REQUIRED ACTION:
Your output should consist solely of the lines from the one holding "You are a GUI" to the end of the records below, inclusive, reproduced exactly and free of pictures.

SOURCE DATA:
-*-*-
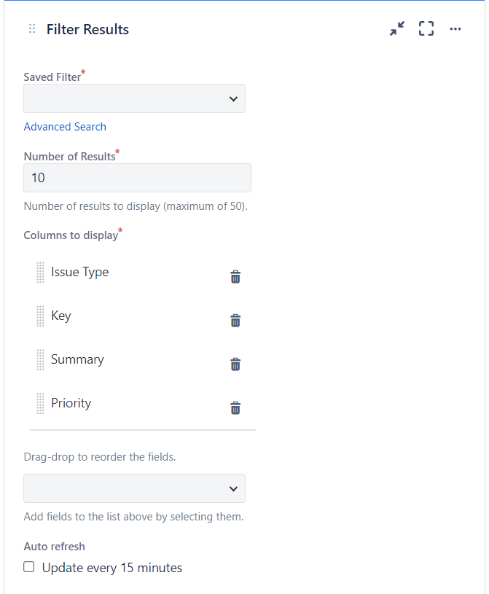
Task: Click the Filter Results gadget title
Action: (x=87, y=29)
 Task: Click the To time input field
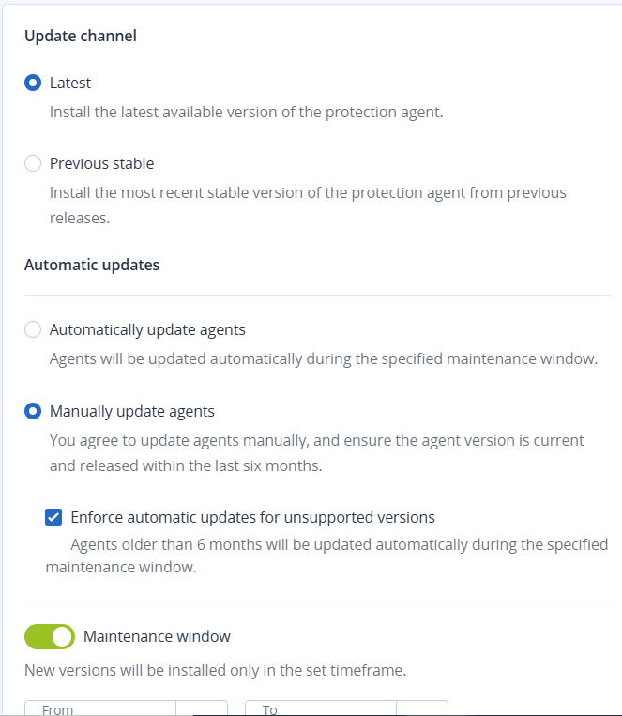pos(321,708)
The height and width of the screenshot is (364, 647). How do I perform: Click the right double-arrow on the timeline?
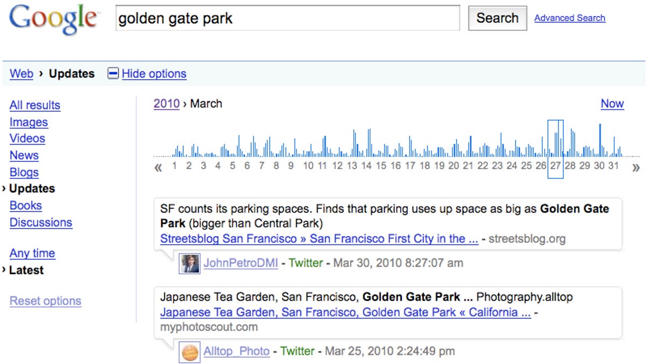[636, 167]
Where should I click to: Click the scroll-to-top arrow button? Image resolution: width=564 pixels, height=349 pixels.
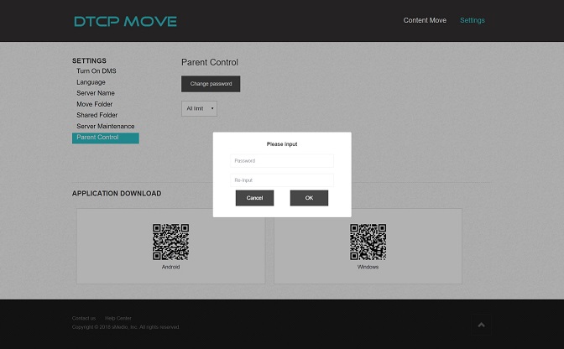pyautogui.click(x=481, y=325)
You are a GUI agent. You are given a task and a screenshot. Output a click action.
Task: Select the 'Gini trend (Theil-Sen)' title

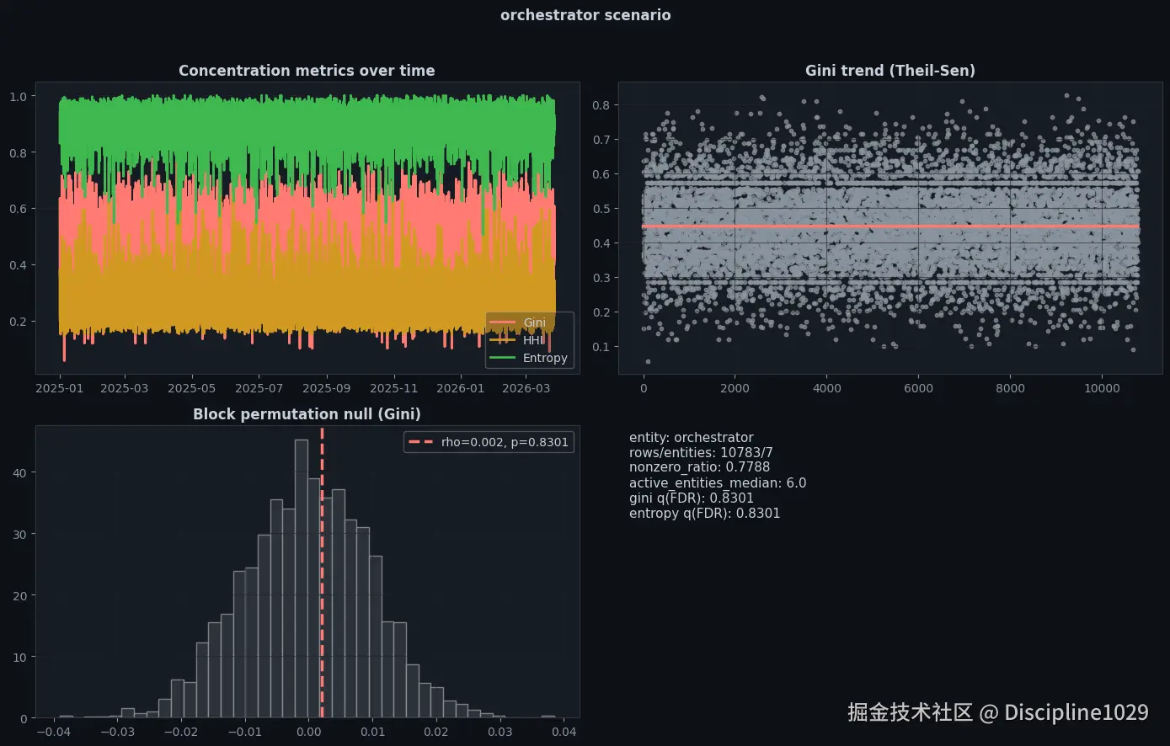point(890,71)
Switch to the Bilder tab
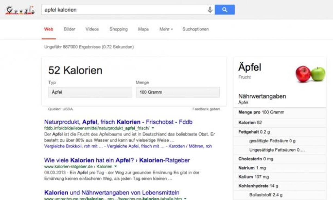This screenshot has width=333, height=200. coord(69,29)
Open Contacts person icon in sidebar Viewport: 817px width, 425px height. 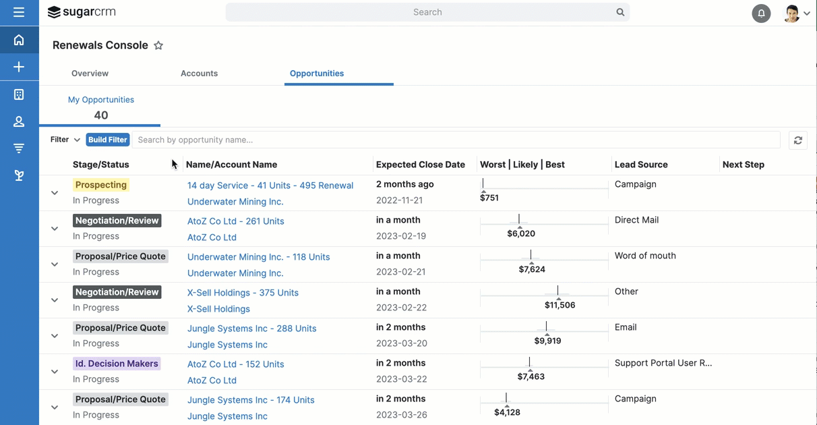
-*-*-
RESULT OF THE EXERCISE:
You are a GUI agent. You are given a task and a screenshot. Output a click action.
Task: Select the 'Gini trend (Theil-Sen)' title

point(890,71)
Switch to the Bilder tab
This screenshot has width=333, height=200. coord(69,29)
Open Contacts person icon in sidebar Viewport: 817px width, 425px height. 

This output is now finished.